Hi,
It seems that null values can trigger a column to be treated as a numeric
one, in expressions evaluation, regardless of content or other indicators
and that fields in substructures can affect same-named-fields in parent
structure.
(1.2-SNAPSHOT, parquet files)
I have JSON data that can be reduced to to this:
- {"occurred_at":"2015-07-26
08:45:41.234","type":"plan.item.added","dimensions":{"type":null,"dim_type":"Unspecified","category":"Unspecified","sub_category":null}}
- {"occurred_at":"2015-07-26
08:45:43.598","type":"plan.item.removed","dimensions":{"type":"Unspecified","dim_type":null,"category":"Unspecified","sub_category":null}}
- {"occurred_at":"2015-07-26
08:45:44.241","type":"plan.item.removed","dimensions":{"type":"To
See","category":"Nature","sub_category":"Waterfalls"}}
* notice the discrepancy in the dimensions structure that the type field is
either called type or dim_type (slightly relevant for the rest of this case)
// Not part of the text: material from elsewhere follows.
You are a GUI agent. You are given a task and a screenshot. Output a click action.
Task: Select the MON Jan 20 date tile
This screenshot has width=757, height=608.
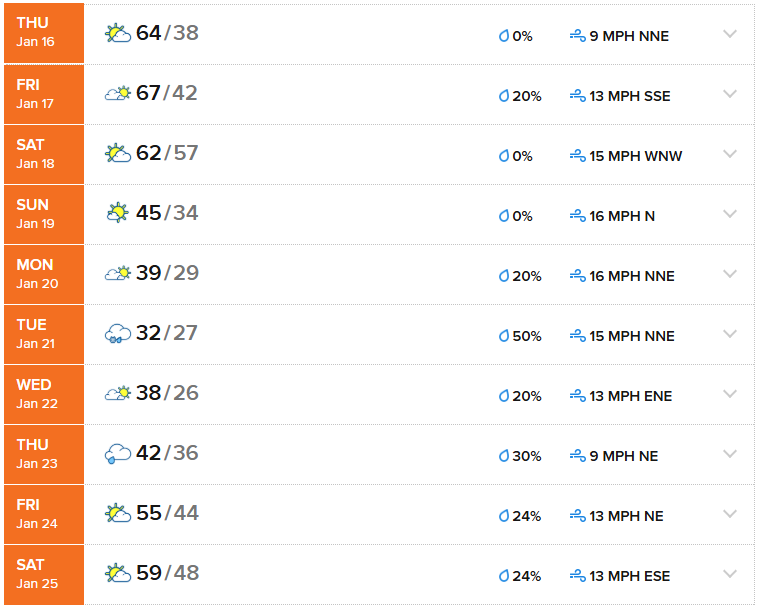pyautogui.click(x=44, y=274)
*1. Query where dimensions are not involved*
select p.type, count(*) from
dfs.tmp.`/analytics/processed/<some-tenant>/events` as p where occurred_at
> '2015-07-26' and p.type in ('plan.item.added','plan.item.removed') group
by p.type;
+--------------------+---------+
| type | EXPR$1 |
+--------------------+---------+
| plan.item.removed | 947 |
| plan.item.added | 40342 |
+--------------------+---------+
2 rows selected (0.508 seconds)
*2. Same query but involves dimension.type as well*
select p.type, coalesce(p.dimensions.dim_type, p.dimensions.type)
dimensions_type, count(*) from
dfs.tmp.`/analytics/processed/<some-tenant>/events` as p where occurred_at
> '2015-07-26' and p.type in ('plan.item.added','plan.item.removed') group
by p.type, coalesce(p.dimensions.dim_type, p.dimensions.type);
Error: SYSTEM ERROR: NumberFormatException: To See
Fragment 2:0
[Error Id: 4756f549-cc47-43e5-899e-10a11efb60ea on localhost:31010]
(state=,code=0)
I can provide test data if this is not enough to reproduce this bug.
Regards,
-Stefán